ACTIVITY
Write out, word for word, the part of the antiparkinsonian drug flashcards below from "- The goal of" to "disease (off time)".

TEXT FOR ANALYSIS
(Chapter 15 Antiparkinsonian drugs) Flashcards
Anticholingeric drugs
Drugs that block of impede the activity of the neurotransmitter acetylcholine (ACh) at the cholingeric receptors in the brain
Catechol ortho-methyltransferase (COMT) inhibitors
A class of direct acting dopaminergic drugs that work by inhibiting the enzyme COMT, which catalyzes the breakdown of dopamine
Dopaminergic drugs
- Drugs used to replace the deficiency of dopamine at dopamine receptors in the nerve endings, especially in the brain when treating Parkinson’s disease (can be direct or indirect acting or replacement drugs)
- The goal of this therapy is to increase levels of dopamine in the brain and reduce the most detrimental complications of PD
On-off phenomenon
A phenomenon seen in patients taking levodopa long term, in which patients have periods of good control (on time) and those when they have bad control or breakthrough Parkinson’s disease (off time)
Parkinson’s disease (PD)
A slowly progressive, degenerative neurological disorder characterized by resting tremor, pill rolling of the fingers, mask like facies, shuffling gait, forward flexion of the trunk, loss of postural reflexes, and muscle rigidity and weakness
- Affects the dopamine producing neurons in the brain. Caused by an imbalance of neurotransmitters (not enough dopamine and too much ACh)
- Symptoms include Bradykinesia, Rigidity, Tremor and Postural instability
Wearing off phenomenon
A gradual worsening of parkinsonian symptoms as a patients medications begin to loose their effectiveness, despite maximal doses with a variety of medications
Levodopa therapy
- levodopa is a precursor of dopamine
- The blood–brain barrier does not allow exogenously supplied dopamine to enter, but it does allow levodopa to enter
- levodopa is taken up by the dopaminergic terminal, converted into dopamine, and then released as needed. As a result, the neurotransmitter imbalance is controlled in patients with early PD who still have functioning nerve terminals
- As PD progresses, it becomes more and more difficult to control with levodopa
- Ultimately, levodopa no longer controls the PD, and patient is seriously debilitated. This generally occurs between 5 and 10 years after the start of levodopa therapy
Carbidopa
Carbidopa is given with levodopa
Carbidopa, which does not cross the blood–brain barrier, prevents levodopa breakdown in the periphery
Drug therapy for PD
- (MAOIs) (monoamine oxidase B) inhibitor: selegiline
- COMT (catechol ortho-methyltransferase) inhibitor: entacapone
Selegiline (MAOIs)

INFORMATION SHOWN
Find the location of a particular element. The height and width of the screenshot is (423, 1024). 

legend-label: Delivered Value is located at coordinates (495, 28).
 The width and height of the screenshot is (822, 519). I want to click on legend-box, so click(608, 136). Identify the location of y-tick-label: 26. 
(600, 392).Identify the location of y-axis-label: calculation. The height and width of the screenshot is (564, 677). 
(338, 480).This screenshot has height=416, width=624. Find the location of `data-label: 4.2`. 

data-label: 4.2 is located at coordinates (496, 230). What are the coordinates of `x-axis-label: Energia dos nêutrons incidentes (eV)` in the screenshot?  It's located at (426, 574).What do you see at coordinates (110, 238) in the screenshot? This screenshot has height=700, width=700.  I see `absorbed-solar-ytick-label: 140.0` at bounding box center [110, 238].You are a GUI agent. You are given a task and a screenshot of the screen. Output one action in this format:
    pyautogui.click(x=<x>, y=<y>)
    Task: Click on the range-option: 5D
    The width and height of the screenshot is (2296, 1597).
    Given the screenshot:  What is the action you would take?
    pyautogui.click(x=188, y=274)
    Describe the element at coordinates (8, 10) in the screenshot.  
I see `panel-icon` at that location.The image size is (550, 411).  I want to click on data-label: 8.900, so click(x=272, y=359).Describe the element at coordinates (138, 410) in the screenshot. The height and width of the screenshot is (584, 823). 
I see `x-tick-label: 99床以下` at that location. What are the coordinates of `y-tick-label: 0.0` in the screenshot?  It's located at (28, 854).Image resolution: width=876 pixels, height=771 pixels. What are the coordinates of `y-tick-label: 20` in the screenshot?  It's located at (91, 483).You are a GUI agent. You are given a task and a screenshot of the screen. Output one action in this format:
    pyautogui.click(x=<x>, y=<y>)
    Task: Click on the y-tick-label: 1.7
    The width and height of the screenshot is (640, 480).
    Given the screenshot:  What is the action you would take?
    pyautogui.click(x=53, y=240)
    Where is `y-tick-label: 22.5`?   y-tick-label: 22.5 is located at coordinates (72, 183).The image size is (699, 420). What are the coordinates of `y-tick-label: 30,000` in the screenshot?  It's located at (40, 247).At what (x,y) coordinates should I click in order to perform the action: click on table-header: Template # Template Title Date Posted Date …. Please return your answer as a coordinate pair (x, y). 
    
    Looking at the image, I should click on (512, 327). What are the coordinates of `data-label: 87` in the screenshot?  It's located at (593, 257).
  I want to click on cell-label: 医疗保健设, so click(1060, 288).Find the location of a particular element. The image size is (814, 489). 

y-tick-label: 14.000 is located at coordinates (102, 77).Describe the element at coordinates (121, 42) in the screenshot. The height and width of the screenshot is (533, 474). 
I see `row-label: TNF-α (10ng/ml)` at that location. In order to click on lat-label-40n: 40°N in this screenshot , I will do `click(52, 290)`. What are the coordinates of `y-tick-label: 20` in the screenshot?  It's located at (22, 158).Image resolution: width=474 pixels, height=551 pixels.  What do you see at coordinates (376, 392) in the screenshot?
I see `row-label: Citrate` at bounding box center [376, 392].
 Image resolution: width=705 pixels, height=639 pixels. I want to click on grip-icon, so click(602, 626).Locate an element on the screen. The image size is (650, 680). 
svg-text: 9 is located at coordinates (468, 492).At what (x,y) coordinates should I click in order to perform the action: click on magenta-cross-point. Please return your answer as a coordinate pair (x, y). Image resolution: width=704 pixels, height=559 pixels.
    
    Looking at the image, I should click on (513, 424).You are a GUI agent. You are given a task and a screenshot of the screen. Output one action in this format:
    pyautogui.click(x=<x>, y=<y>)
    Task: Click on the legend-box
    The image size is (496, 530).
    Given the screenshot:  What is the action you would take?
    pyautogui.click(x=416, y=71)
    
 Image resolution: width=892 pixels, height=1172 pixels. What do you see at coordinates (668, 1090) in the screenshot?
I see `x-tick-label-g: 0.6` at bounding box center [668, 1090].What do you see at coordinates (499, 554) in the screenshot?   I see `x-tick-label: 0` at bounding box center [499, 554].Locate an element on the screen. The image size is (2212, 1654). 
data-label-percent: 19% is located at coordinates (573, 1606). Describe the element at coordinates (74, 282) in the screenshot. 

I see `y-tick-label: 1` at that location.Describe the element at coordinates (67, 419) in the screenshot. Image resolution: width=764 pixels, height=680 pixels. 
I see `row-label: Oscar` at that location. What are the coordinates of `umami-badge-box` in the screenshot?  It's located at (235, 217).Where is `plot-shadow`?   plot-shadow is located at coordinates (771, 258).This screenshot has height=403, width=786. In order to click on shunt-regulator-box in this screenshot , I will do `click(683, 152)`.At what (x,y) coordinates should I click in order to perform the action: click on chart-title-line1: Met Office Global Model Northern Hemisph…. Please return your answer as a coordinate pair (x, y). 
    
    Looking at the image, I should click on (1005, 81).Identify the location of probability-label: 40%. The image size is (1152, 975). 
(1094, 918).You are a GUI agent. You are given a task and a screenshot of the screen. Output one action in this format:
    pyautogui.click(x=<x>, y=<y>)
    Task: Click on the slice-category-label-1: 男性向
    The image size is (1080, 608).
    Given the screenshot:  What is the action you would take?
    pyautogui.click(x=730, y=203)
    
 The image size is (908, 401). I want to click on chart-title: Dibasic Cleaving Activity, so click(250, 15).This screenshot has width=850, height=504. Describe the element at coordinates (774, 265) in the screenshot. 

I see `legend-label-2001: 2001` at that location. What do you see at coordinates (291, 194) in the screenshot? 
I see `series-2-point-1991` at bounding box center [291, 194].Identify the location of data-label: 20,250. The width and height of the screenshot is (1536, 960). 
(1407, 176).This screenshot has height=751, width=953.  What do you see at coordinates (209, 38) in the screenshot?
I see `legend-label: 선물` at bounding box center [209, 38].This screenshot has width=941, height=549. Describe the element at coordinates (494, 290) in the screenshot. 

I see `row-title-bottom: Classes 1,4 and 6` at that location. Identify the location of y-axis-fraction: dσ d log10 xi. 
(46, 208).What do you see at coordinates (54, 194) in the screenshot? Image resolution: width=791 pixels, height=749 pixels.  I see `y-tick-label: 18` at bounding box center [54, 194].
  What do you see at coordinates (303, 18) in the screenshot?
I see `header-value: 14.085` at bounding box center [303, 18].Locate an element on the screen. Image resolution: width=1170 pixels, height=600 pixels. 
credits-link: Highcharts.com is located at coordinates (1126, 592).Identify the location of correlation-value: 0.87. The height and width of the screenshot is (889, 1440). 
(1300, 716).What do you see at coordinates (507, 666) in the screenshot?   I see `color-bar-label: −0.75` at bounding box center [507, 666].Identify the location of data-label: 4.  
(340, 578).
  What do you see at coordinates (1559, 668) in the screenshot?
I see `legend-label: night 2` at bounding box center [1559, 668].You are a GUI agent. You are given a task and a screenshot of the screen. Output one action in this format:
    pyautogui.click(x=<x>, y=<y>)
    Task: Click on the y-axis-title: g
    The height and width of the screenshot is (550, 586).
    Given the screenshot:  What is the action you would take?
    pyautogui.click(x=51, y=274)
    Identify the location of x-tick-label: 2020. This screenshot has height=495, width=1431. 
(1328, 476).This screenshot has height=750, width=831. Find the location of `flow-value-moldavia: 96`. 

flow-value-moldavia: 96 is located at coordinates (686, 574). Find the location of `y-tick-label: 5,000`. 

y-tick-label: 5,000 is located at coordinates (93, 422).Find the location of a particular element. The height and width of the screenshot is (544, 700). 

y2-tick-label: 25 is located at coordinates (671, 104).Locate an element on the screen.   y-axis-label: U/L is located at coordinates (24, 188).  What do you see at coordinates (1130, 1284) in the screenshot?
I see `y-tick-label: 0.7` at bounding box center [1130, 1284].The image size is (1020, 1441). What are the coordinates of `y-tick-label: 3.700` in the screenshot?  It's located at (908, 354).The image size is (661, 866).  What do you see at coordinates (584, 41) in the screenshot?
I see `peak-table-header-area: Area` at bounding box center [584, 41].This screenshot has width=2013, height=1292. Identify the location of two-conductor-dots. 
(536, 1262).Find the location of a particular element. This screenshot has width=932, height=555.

YOUR RESPONSE
- The goal of this therapy is to increase levels of dopamine in the brain and reduce the most detrimental complications of PD
On-off phenomenon
A phenomenon seen in patients taking levodopa long term, in which patients have periods of good control (on time) and those when they have bad control or breakthrough Parkinson’s disease (off time)